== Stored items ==

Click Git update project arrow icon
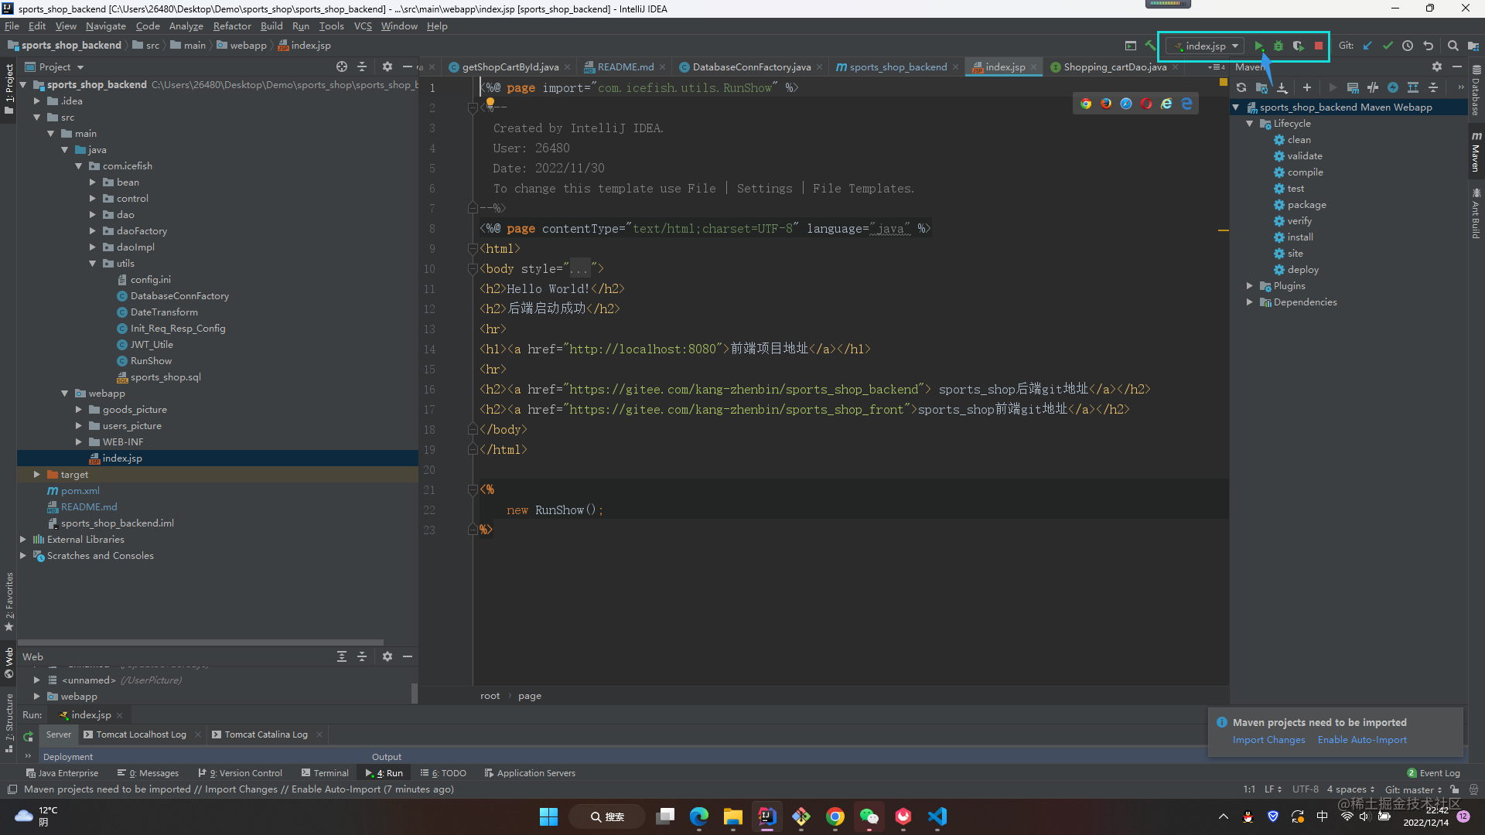The image size is (1485, 835). 1367,46
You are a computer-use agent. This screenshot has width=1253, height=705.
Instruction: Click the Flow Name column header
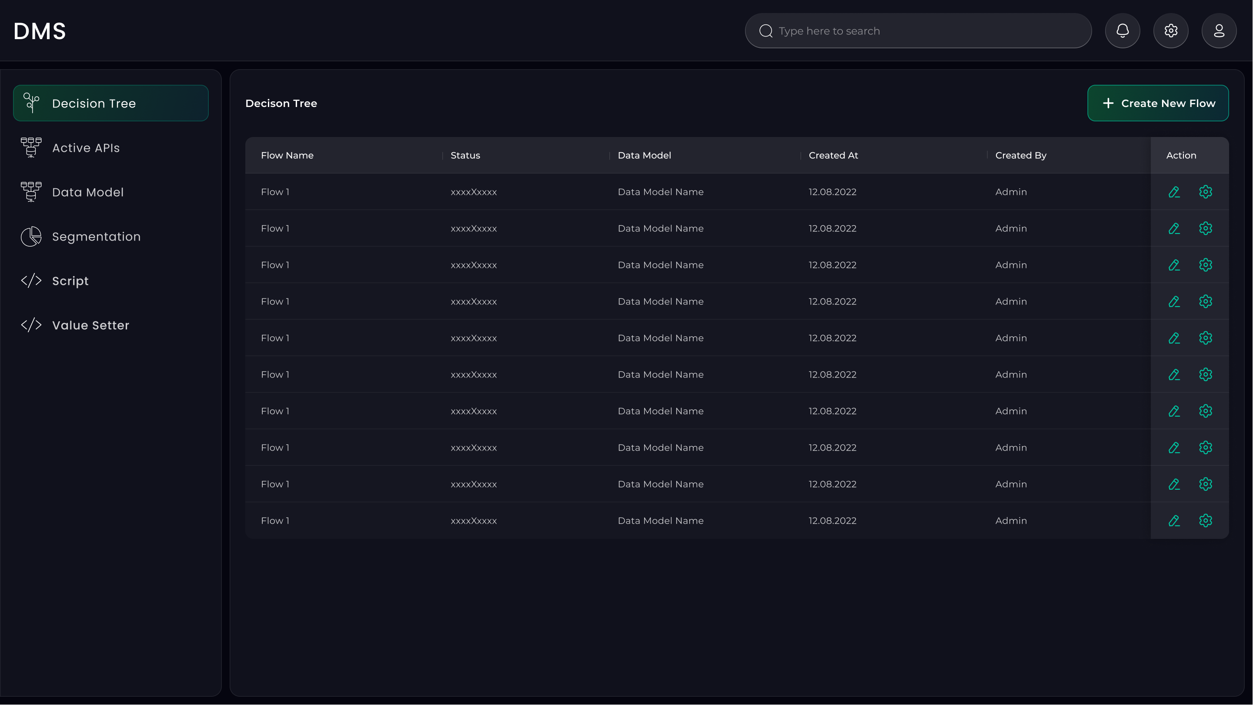(x=287, y=155)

== What you are asked to do ==
All entries must come back exactly as written, though without their pictures.

== Exercise answer ==
Click Git update project arrow icon
The image size is (1485, 835). 1367,46
You are a computer-use agent. This screenshot has width=1253, height=705.
Instruction: Click the Flow Name column header
(x=287, y=155)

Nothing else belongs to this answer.